> [Task goal]: Gather each line in the entries that includes the string "This".
═════ Task inputs ═════
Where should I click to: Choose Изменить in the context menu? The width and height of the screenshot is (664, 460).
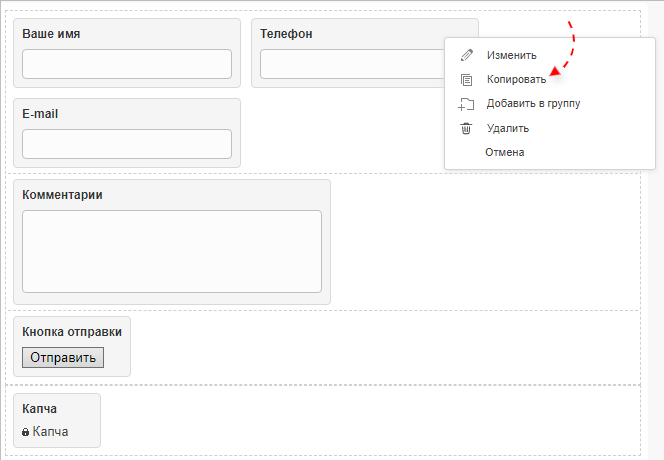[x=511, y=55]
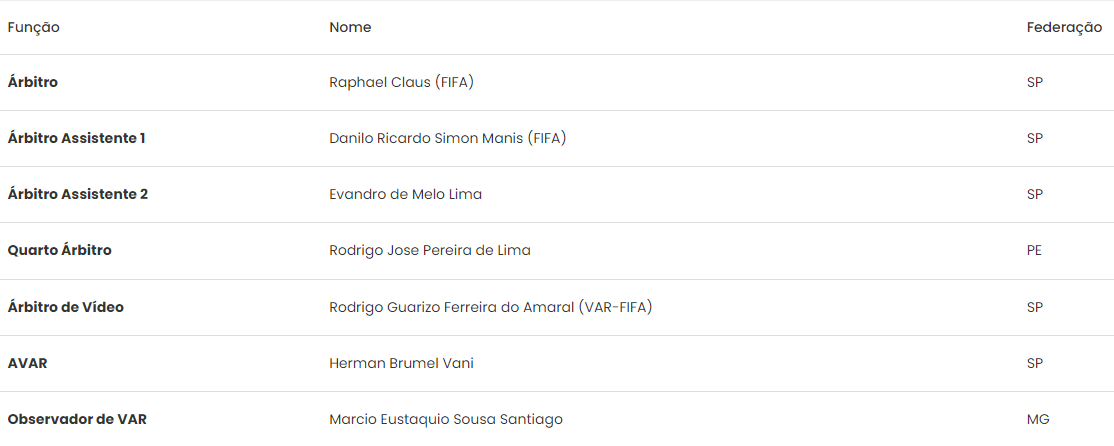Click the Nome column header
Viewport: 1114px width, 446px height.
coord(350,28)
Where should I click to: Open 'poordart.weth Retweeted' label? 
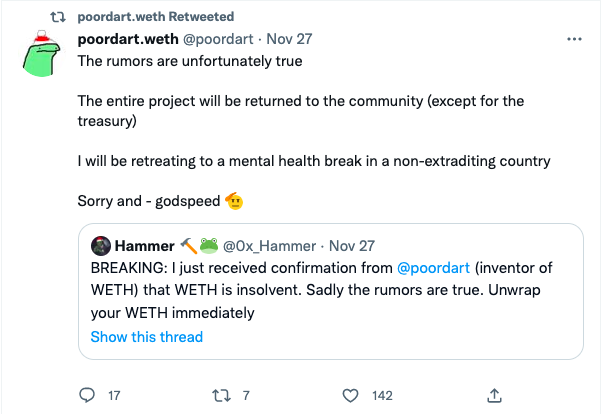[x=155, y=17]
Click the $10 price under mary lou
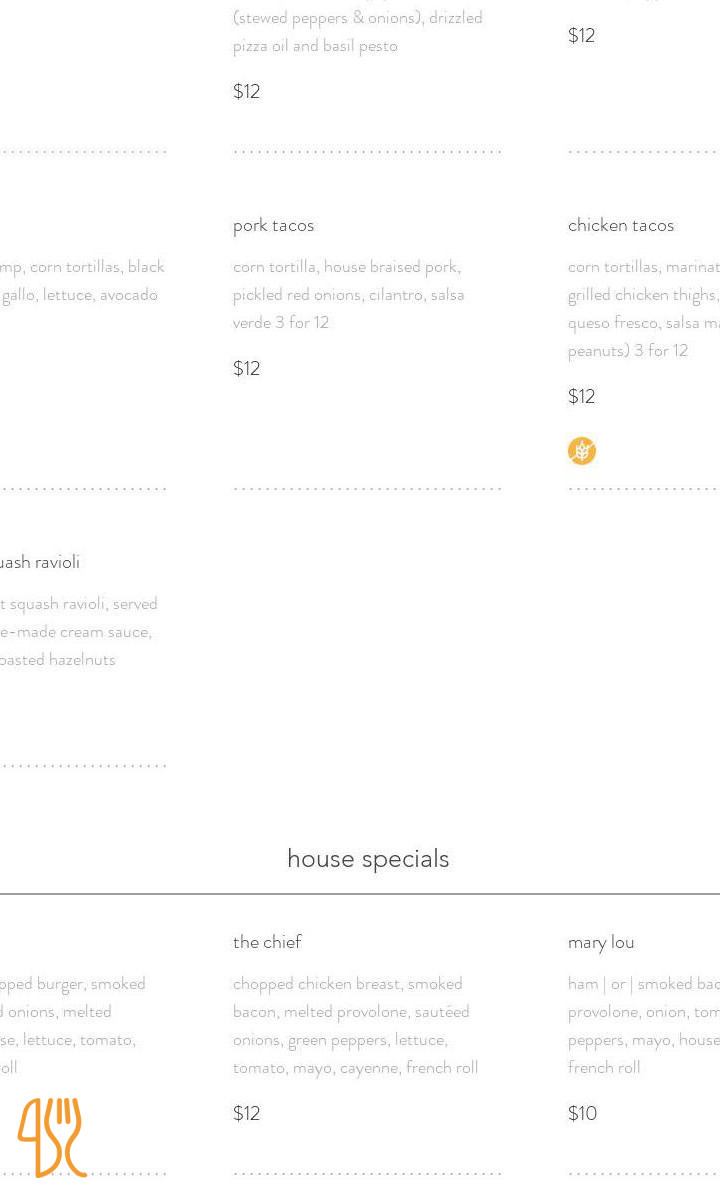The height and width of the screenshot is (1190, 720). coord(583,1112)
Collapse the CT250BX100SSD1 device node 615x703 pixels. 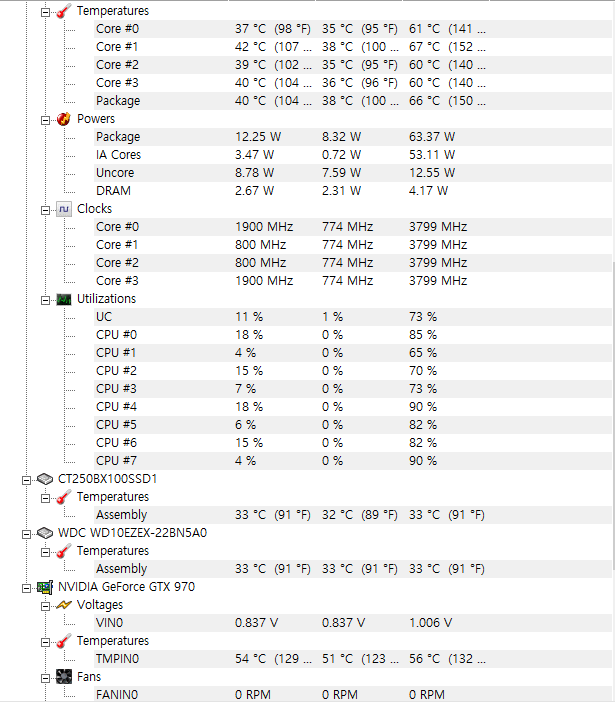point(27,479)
═════
═════ Task inputs ═════
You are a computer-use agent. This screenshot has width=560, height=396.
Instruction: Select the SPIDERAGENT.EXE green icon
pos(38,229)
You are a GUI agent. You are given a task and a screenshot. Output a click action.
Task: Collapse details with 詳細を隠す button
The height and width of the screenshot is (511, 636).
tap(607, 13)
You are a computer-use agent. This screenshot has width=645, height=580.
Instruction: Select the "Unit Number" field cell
═════
═════ Task inputs ═════
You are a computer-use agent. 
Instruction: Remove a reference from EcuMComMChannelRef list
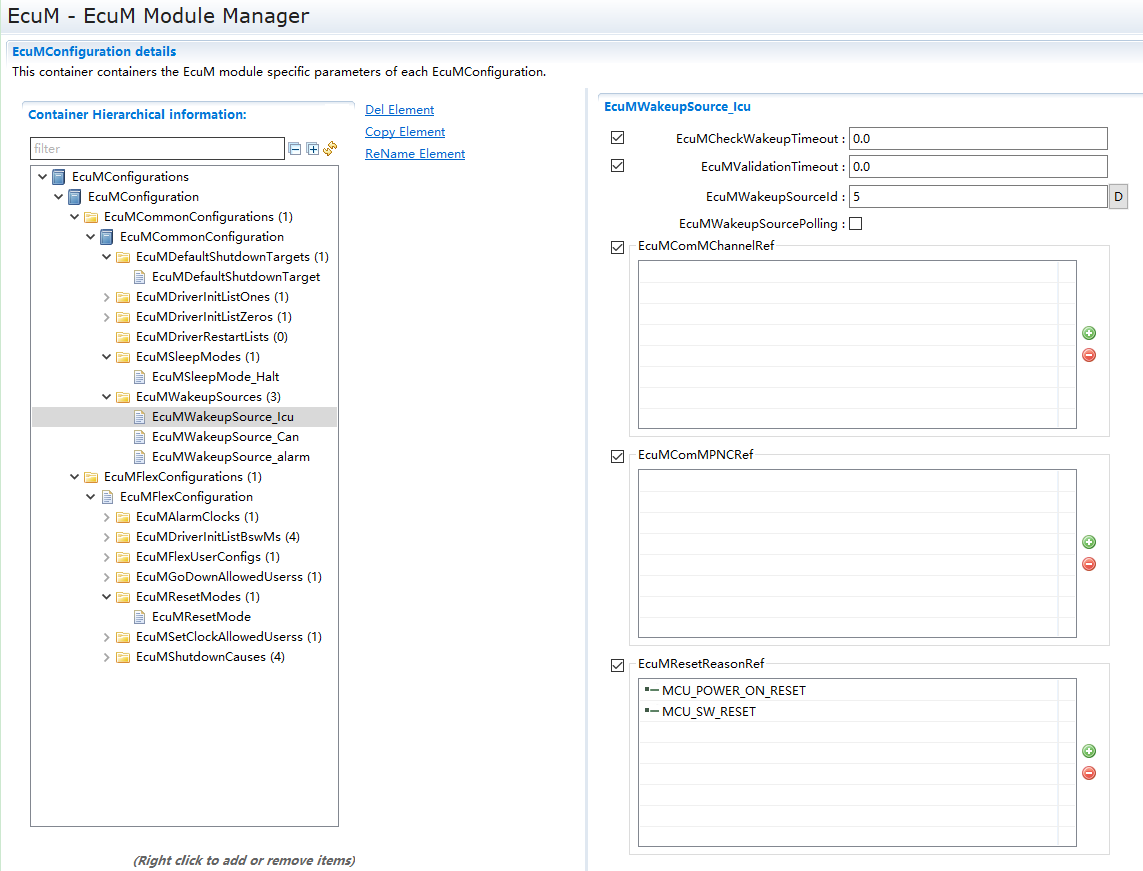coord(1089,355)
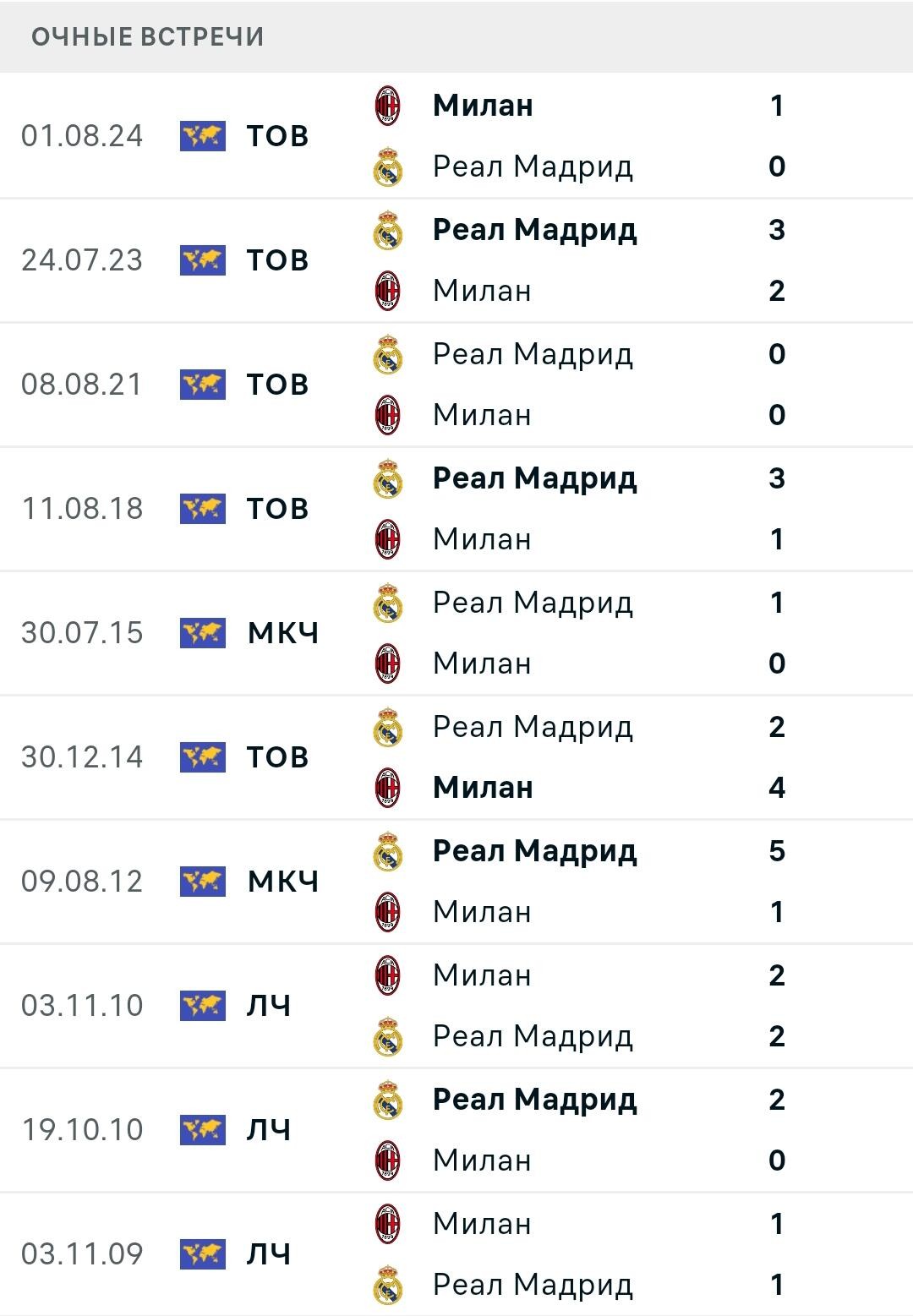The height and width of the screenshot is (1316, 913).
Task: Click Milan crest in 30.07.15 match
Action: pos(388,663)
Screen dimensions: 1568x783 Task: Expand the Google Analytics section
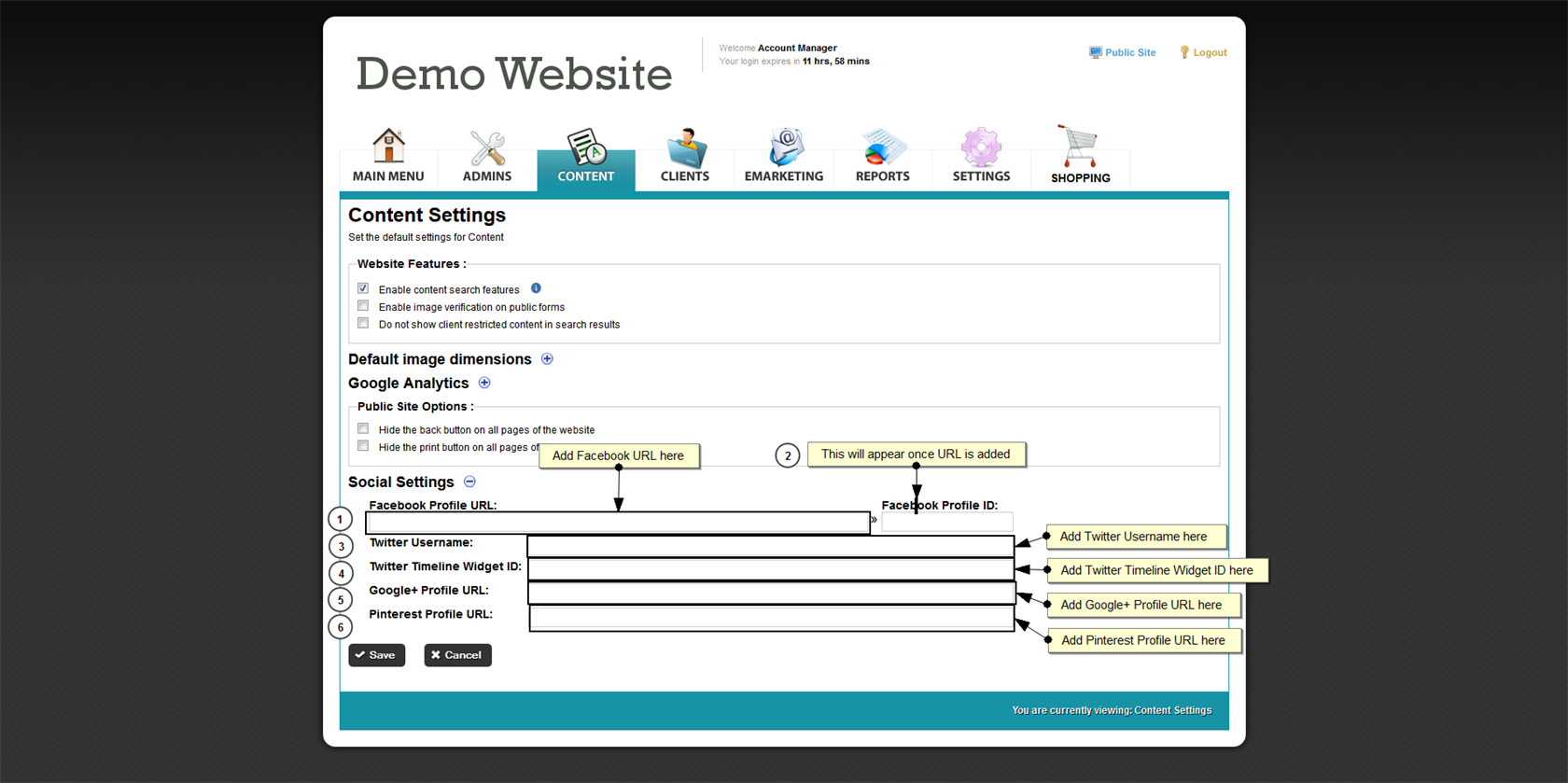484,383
═════
> [Task output]:
You are a computer-use agent. This screenshot has width=560, height=396.
You are a computer-use agent. This screenshot has width=645, height=580.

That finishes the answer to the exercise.